Moralization. Besides the projection of emotions onto the shuishan, especially in literary works, there is also a trend towards moralization. Several anthropopathic characteristics have been attributed to the shuishan. The upright shape is seen as symbolizing a positive attitude, while the fact that it survived the Ice Age is interpreted as evidence of strength and bravery.79 Besides this, in a new trend in the quest for national authenticity, current discourse tries to tie the shuishan in with the local community of the Tujia ethnic minority people. Although the Tujia legend about the shuishan has been exploited or simply invented, their way of life, formerly deemed backward and primitive, is now promoted as living in harmony with nature. And this way of life is credited with being the reason why the Shuishan was able to survive modern deforestation.80
The Chinese shuishan was discovered, disseminated and protected in the name of science. But science is not as transparent as is usually claimed, and neither are nature and history. I have examined the discourse about the discovery of the shuishan both in scientific publications and in popular culture and literature, in order to show how the tree was used in the construction of China’s national identity, with a particular focus on the recurring motives of spatiality, temporality and psycho-emotional involvement. Chinese citizens, by associating with this iconic species, gain a psycho-emotional experience, a new appreciation of time and space, and thus the assurance of China’s place in the world. The reciprocal construction of nation and nature is revealed in these processes too. On the one hand, the conceptualization of the iconic species in nature is framed by scientific knowledge and nationalism, and on the other, in the interpretation of this seemingly neutral and objective discovery, the national space is anchored and history, even prehistory, is extended and ‘eternalized’.

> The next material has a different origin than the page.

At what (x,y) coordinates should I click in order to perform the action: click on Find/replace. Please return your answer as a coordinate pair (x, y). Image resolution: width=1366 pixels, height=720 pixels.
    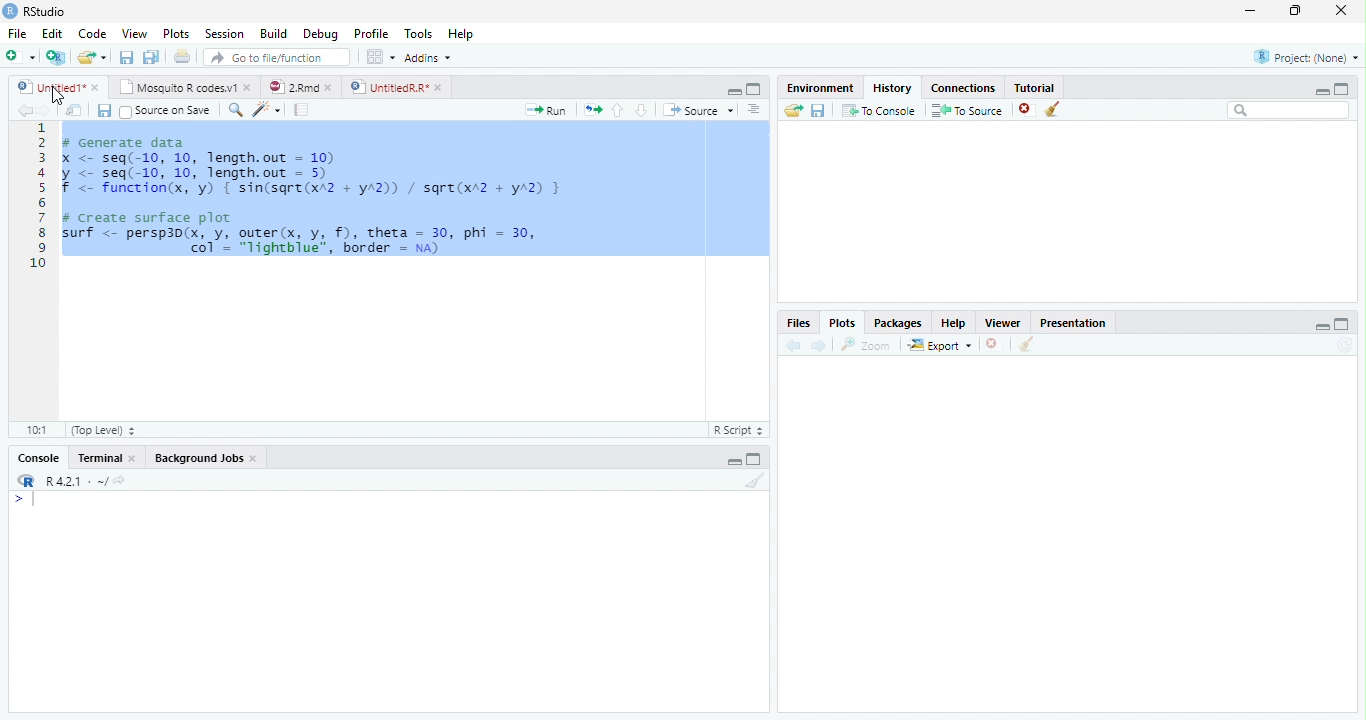
    Looking at the image, I should click on (234, 110).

The shuishan as a tree species is old in the time frame of natural history and special in plant phylogeny and taxonomy, but the whole discourse which developed around its discovery is rather new and modern. The tree’s status and power as a national symbol depends on its connection with the temporal, spatial and emotional entanglement in national identity building. It has symbolized the development of Chinese science, participated in mapping the modern Chinese nation in the global space and locating it in linear history, and countered the ressentiment and inferiority complex of the newly-emerged nation. Only in modern times, in the process of constructing a national identity, can these features of antiquity and uniqueness acquire the significance found in the discourse surrounding the Shuishan discovery. While ‘hijacking’ and repurposing the singularity of an iconic species, the nation, an imagined community, simultaneously objectifies and materializes itself, thus acquiring the characteristic of nature that it desires.